Work to do
Collect every line below that contains the string "сувязі", matching case exactly.

Data records
[BEGIN]

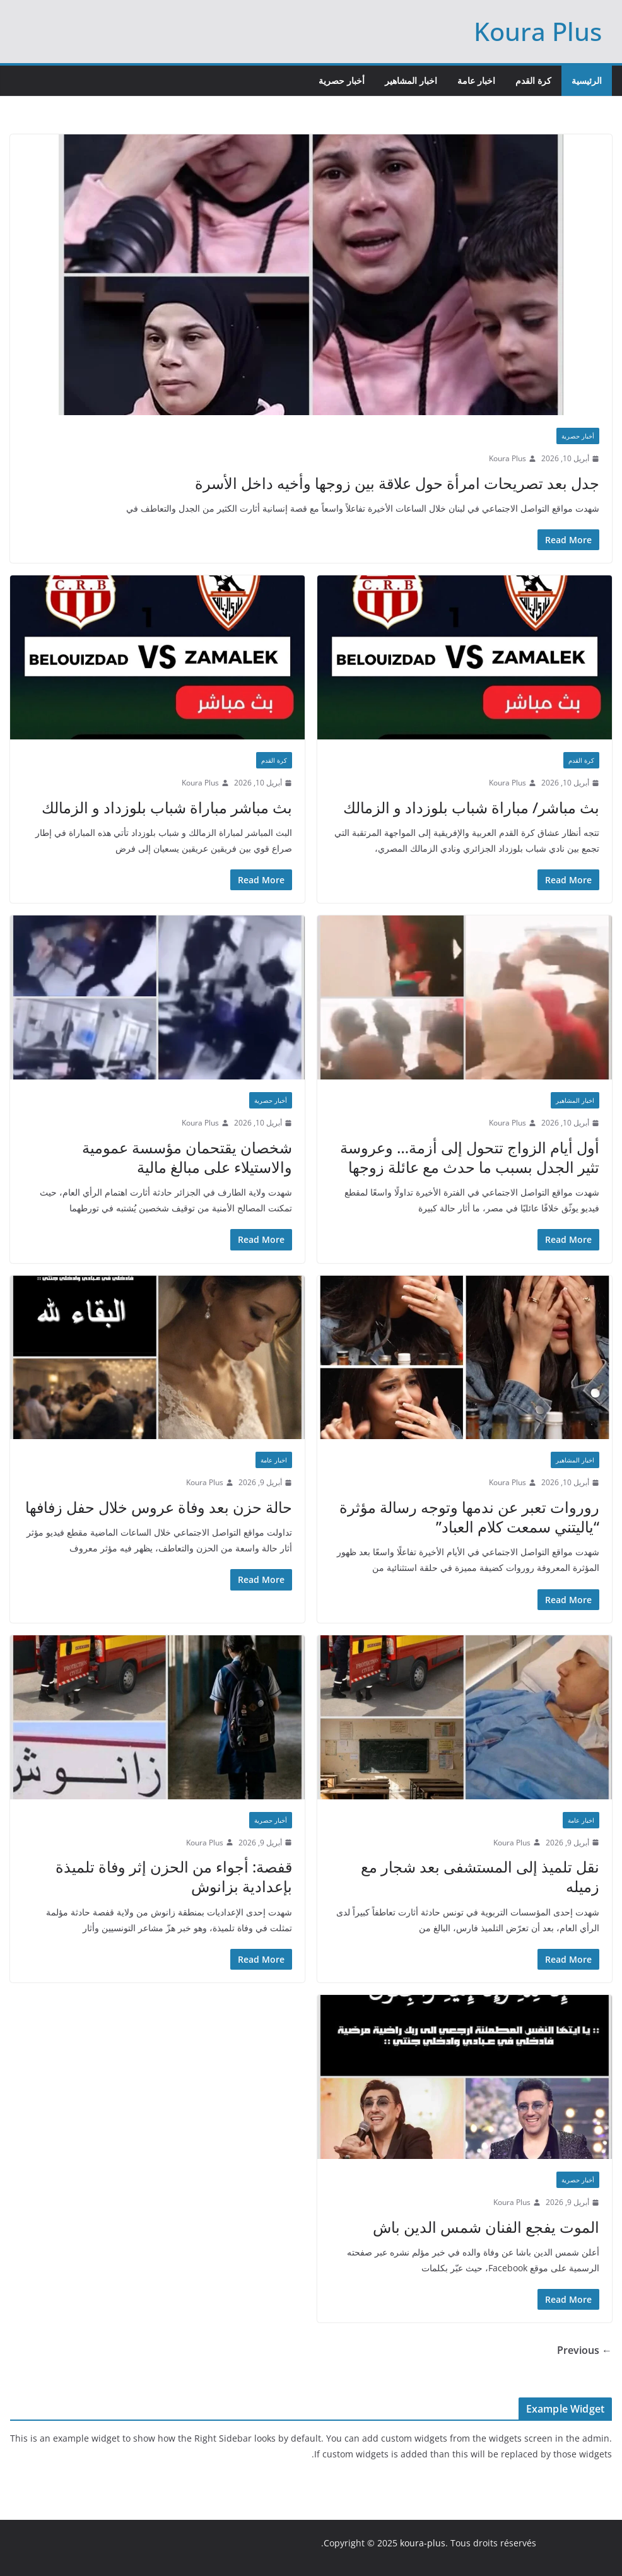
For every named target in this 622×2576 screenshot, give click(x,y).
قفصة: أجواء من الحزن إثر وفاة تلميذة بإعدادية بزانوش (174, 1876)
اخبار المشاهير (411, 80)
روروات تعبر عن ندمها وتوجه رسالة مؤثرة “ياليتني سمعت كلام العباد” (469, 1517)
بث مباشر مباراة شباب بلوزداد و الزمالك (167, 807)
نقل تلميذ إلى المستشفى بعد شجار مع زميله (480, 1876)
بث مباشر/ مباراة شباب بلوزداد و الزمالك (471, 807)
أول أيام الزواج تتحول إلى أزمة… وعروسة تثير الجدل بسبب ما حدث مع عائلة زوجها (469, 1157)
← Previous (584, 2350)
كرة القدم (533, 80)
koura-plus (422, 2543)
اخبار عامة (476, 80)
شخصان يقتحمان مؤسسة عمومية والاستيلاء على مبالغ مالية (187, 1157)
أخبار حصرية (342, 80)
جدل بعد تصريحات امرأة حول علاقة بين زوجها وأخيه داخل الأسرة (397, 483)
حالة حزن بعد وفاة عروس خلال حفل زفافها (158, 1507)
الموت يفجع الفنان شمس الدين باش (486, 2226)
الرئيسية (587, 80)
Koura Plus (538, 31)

[END]
[BEGIN]

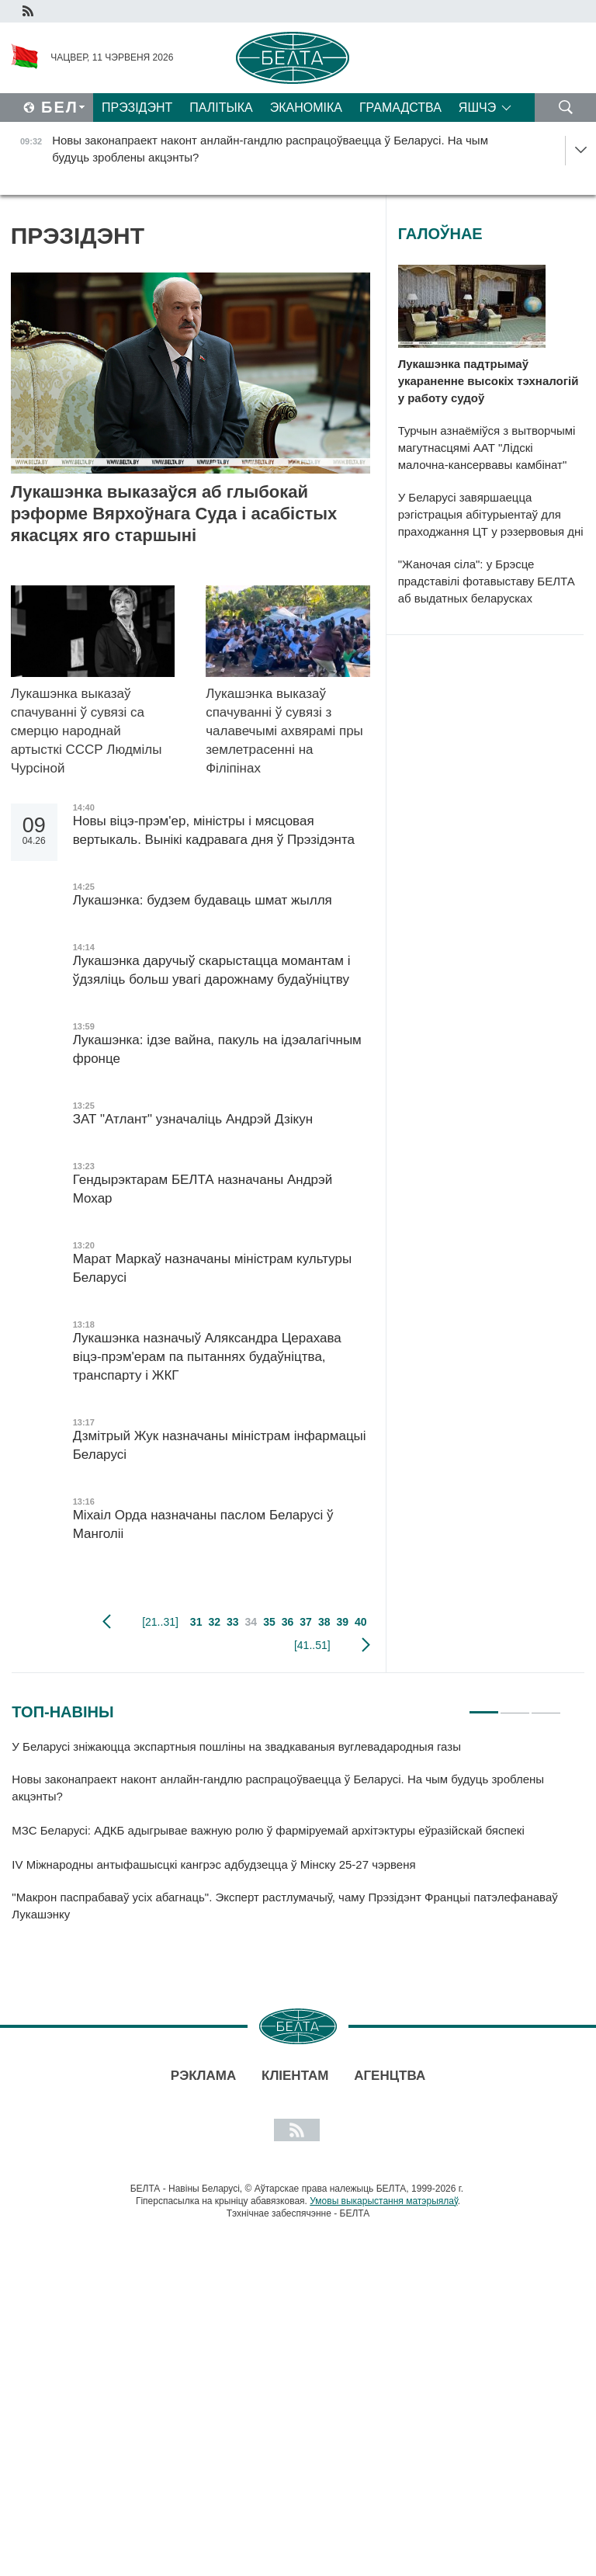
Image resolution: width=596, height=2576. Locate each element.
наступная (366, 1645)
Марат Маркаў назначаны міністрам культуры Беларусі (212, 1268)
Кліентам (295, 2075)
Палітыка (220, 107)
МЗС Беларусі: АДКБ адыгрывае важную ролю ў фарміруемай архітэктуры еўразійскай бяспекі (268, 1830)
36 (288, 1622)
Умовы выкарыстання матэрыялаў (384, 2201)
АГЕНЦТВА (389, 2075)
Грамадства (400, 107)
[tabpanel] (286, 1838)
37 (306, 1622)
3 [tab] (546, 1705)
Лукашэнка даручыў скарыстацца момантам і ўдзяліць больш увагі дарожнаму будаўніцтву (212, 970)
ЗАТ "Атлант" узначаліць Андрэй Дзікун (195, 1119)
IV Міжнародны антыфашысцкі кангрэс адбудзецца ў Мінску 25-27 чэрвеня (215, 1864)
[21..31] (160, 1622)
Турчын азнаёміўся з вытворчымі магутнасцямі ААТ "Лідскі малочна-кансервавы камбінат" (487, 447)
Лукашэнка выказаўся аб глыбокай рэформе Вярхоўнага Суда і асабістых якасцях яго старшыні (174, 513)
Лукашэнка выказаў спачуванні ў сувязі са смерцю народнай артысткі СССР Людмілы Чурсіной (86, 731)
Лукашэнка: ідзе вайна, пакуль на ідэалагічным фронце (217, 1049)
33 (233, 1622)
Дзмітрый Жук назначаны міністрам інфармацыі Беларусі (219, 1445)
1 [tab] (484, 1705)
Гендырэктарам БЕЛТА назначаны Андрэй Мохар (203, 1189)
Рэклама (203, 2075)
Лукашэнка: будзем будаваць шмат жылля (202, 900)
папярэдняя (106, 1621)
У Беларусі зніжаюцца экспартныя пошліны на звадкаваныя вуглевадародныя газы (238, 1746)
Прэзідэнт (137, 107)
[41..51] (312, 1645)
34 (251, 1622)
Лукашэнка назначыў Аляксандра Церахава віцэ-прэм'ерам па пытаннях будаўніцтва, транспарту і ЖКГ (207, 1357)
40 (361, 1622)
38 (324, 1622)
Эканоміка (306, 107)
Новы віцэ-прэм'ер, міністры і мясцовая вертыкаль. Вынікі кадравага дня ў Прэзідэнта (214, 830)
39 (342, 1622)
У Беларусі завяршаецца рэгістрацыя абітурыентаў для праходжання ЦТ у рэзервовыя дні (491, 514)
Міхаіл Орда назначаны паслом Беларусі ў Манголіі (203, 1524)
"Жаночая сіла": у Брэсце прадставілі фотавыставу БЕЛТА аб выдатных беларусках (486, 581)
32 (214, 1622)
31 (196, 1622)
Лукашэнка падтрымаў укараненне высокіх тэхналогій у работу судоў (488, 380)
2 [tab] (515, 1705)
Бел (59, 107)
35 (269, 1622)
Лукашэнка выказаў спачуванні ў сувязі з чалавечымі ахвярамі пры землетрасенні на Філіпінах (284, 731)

[END]
[BEGIN]

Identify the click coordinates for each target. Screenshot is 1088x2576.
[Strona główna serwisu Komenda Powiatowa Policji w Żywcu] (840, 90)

[END]

Result of the exercise
Лукашэнка выказаў спачуванні ў сувязі са смерцю народнай артысткі СССР Людмілы Чурсіной (86, 731)
Лукашэнка выказаў спачуванні ў сувязі з чалавечымі ахвярамі пры землетрасенні на Філіпінах (284, 731)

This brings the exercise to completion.